Monday, August 19, 2024



Sabotaging human rights

That is the only way to describe National's shock appointments to the Human Rights Commission on Friday. New Chief Human Rights Commissioner Stephen Rainbow is on-record as a terf and a supporter of Israel's genocide in Gaza; new Race Relations Commissioner Melissa Derby is a terf whose chief "human rights" achievements seem to be supporting white supremacists and arguing that the "trans movement" - that is, people just trying to live their lives without being molested by bigots like her - should not be tolerated in civil society. These are not appointments which give confidence that the Commission will fulfil its purpose of supporting everyone's human rights. Instead, they're the sort of appointments seemingly designed to undermine the Commission's work, destroy public confidence, and bring it into disrepute. Which makes perfect sense when you remember that one of the government parties wants the Commission to be abolished. While National does not publicly share that agenda, these appointments suggest they're on-board with it, and are willing to appoint commissioners who will sabotage the work of the Commission.

Interestingly, Paul Goldsmith, who made the appointments, said that his appointees had been subjected to "appropriate background checks". It will be interesting to see if these checks included their repugnant views, and whether they were seen as a positive or a negative. But I expect National will try and hide that as "free and frank advice" from the inevitable flood of OIAs.

As for what to do about this: the immediate problem of bigots on the Human Rights Commission can be resolved by the next government simply sacking them. People with these views are unable to credibly perform the functions of the office, which is just cause for removal.

As for the long-term, there's a long-standing problem of political appointments to key constitutional offices, and this incident makes it clear that politicians can no longer be trusted with the job. So, we should take it off them, and give it to a permanent independent appointments panel, tasked with ensuring that appointments are based on merit rather than cronyism or political agendas. We know how to do this: we use an independent process for appointment of the Government Statistician (but not other public service CEOs), with criminal penalties for any Minister who attempts to interfere in it.

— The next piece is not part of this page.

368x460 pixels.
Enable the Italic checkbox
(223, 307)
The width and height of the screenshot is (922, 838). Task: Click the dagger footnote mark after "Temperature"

And we know how to set up a permanent, non-partisan body because we do that for the Representation Commission, which ensures our electorates are not gerrymandered. We could, with the political will, establish such a process for the Human Rights Commission and other independent crown entities of an important or constitutional nature (such as the Privacy Commissioner, Children's Commissioner, Electoral Commission, IPCA, Waitangi Tribunal, and Climate Change Commission) to ensure merit-based appointments, insulated from cronyism and political sabotage. But I guess the problem is: why would any politician vote for that?